I arrived in Calcutta by train on Monday, and in describing my first impressions it is hard not to succumb to clichés of poverty. Some of the scenes on the street are punishing. Trios of naked children. Cripples wave their stumps at passersby for donations. Entire families live on a patch of sidewalk. I saw a woman lying on the pavement with two infant children. One was suckling on her breast but the woman herself was unconscious. Beggars plead in my ear and tug on my sleeves. Homes built of scraps of cardboard form against the sides of buildings. Thin men pull rickshaws or push heavy carts. The street vendors sleep on top of their stalls at night. Others sleep on the highway overpasses, inches from traffic.

But alongside of all this is a contemporary thriving city. There are smart Starbucks-clone cafés, juice bars and bookstores patronized by young couples and businessmen. Bollywood stars hawk everything from jewelry to steel rods from enormous billboards. This is not a city of homogeneous squalor, but a place where the desperately poor somehow live alongside the comfortable middle class. Sometimes directly under their feet.

Speaking of feet, I‘ve spent most of my time in India looking down. The uneven sidewalks and pavement sleepers are one reason for this, but everything, it seems is happening at ground level. The sellers, the beggars, the taxi derby are all terrestrial phenomenon. There could be angels soaring above all of this and I would have no idea.

I had an interesting conversation with some new Indian friends on my last night in Mumbai. My hotel was in Colaba, the tourist centre on Mumbai, and I had noticed that I received far less aggressive attention from the touts and souvenir sellers than some of the other foreigners did. The drum sellers and pashima scarf vendors never pestered me after I refused, but I saw the same men tail other tourists for blocks hoping to plead a sale out of them.

I was trying to figure out why this was. I thought that maybe my relatively small stature and conservative dress made me less noticeable to these guys. Compared to some of the enormous dreadlocked Aussies I might as well be invisible. Then I thought maybe I am just dark enough to pass as a local. No one would confuse me for a dark-skinned Bengali, but I could be a Parsi. And on a couple of occasions, men asked me for directions in Hindi assuming I was a local.

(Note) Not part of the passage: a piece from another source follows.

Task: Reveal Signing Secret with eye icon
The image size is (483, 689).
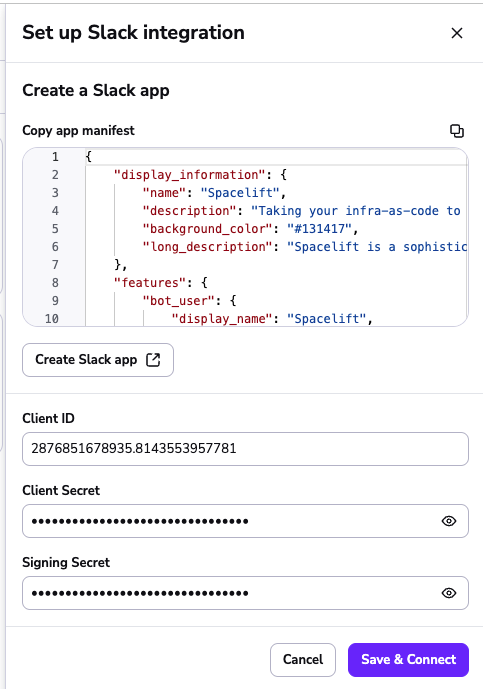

But my friends Angad and Tara had a different explanation. They said that these touts and sellers can spot an easy mark a mile away. That is their job, after all, and they have perfected the ability to instantly size up a potential customer. It is not that they don’t notice me, it is that they can immediately tell that I am not interested in buying and nor am I likely to be talked into it. I hadn’t given these guys enough credit. They were reading me right all along.